Rozdział 4. Bezinteresowna pomoc

929 48 0
                                    

Przed Beacon Hills High School stał czarny, sportowy samochód. Siedzący w nim, zauważalnie zdenerwowany, mężczyzna bębnił palcami w kierownicę. Wzrok utkwiony w logu szkoły, odrywał tylko po to, aby ze zniecierpliwieniem spojrzeć na zegarek. Wyraźnie na kogoś czekał. Odchylił głowę i przymknął na chwilę oczy. Nadal był lekko zmęczony wydarzeniami poprzedniego dnia. Zapewne, gdyby dobrze się wyspał, nie odczuwałby już żadnych śladów zatrucia, jednak przez większość nocy praktycznie nie zmrużył oka. Próbował wypełnić lukę po zaginionych wspomnieniach, ale obojętnie jak bardzo się starał, potrafił odtworzyć jedynie urywki, jakby pojedyncze kadry ze starego filmu, których nie mógł nawet uporządkować. "Jakim sposobem dotarł do skarbca? Dlaczego go otworzył? Był tam sam? Co się stało z pieniędzmi?" Tak wiele miał pytań, a tak mało znał odpowiedzi... Wiedział od Scotta, że trucizna, którą otrzymał powodowała otępienie i podatność na sugestie, zaburzała osąd. Derek Hale martwił się. Martwił się do czego jeszcze został zmuszony.

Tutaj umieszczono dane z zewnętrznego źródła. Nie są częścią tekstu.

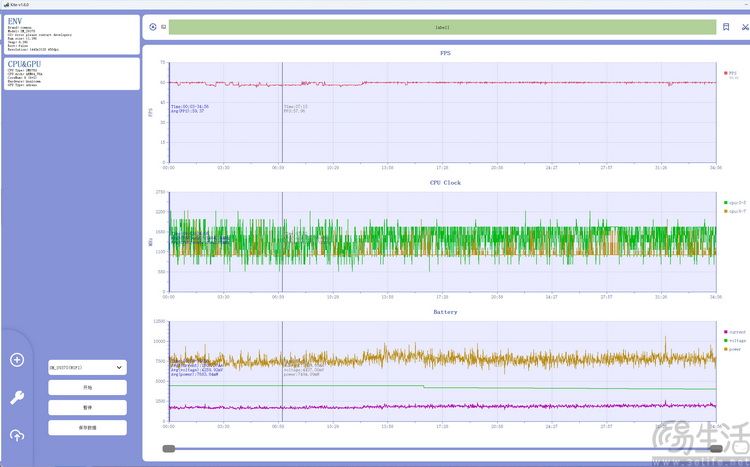
Task: Toggle the power series legend entry
Action: click(x=733, y=349)
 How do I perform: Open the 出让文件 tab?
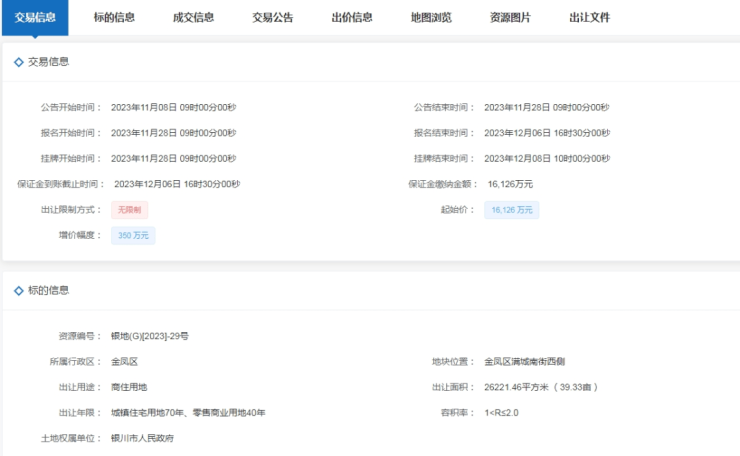[x=589, y=18]
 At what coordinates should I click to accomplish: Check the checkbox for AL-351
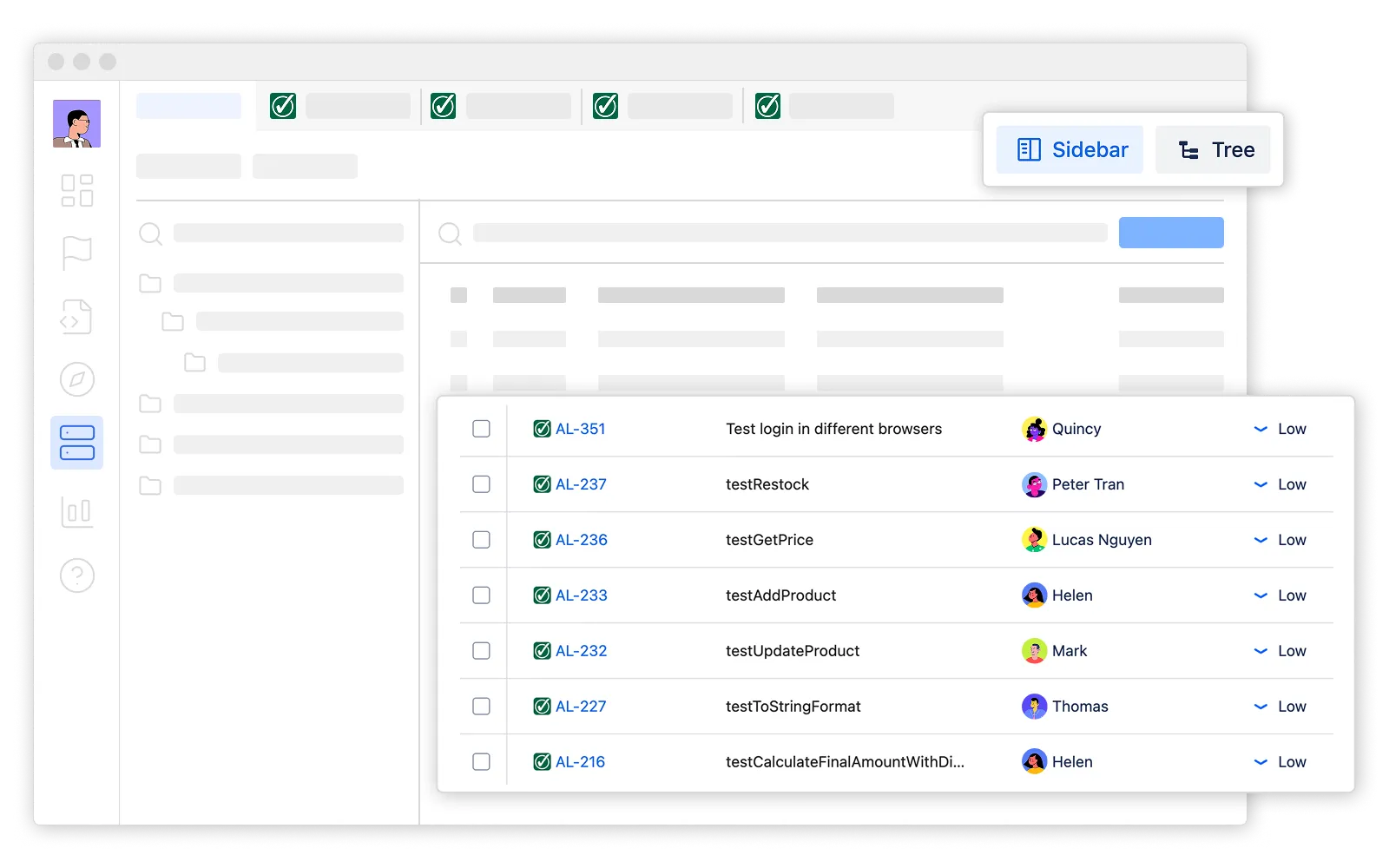[481, 429]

Po kilku minutach niespokojnego oczekiwania wysiadł z samochodu i energicznie zatrzasnął drzwi. Skierował swoje kroki w stronę szkoły, nie zwracając uwagi na mało dyskretne spojrzenia rzucane mu przez nastolatki, które nadal kręciły się po terenie szkoły. "Fuck" - pomyślał - "Nie powinno ich tu tyle być. I gdzie, do cholery, jest Scott?"

Mężczyzna wszedł do budynku i rozejrzał się po korytarzu. Szybko spostrzegł znajomą sylwetkę. Stiles, nie był wprawdzie tym, którego szukał, ale zapewne wiedział, gdzie jest jego najlepszy przyjaciel.

- Gdzie jest Scott? - zapytał, podchodząc do chłopaka, który właśnie opuszczał salę.

Stiles słysząc to pytanie, wyraźnie się zmieszał. Opuścił wzrok i zaczął trajkotać.

- Scott? Jaki Scott? Że mój przyjaciel Scott? Gdzieś tu musi być... - chłopak zawahał się, rozejrzał i ruszając w przeciwną stronę, dodał - Pójdę go poszukać!

Derek chwycił go za koszulkę, uniemożliwiając ucieczkę, i zaciągnął do pustej sali. Domyślał się, że chłopak coś ukrywa. Podniósł brwi w geście niedowierzania.

- Naprawdę myślałeś, że to zadziała?

- Nie, ale liczyłem na to, że zdążę uciec. - Stiles westchnął i poddał się - No, dobra. Scotta nie ma w szkole. Coś mu wypadło.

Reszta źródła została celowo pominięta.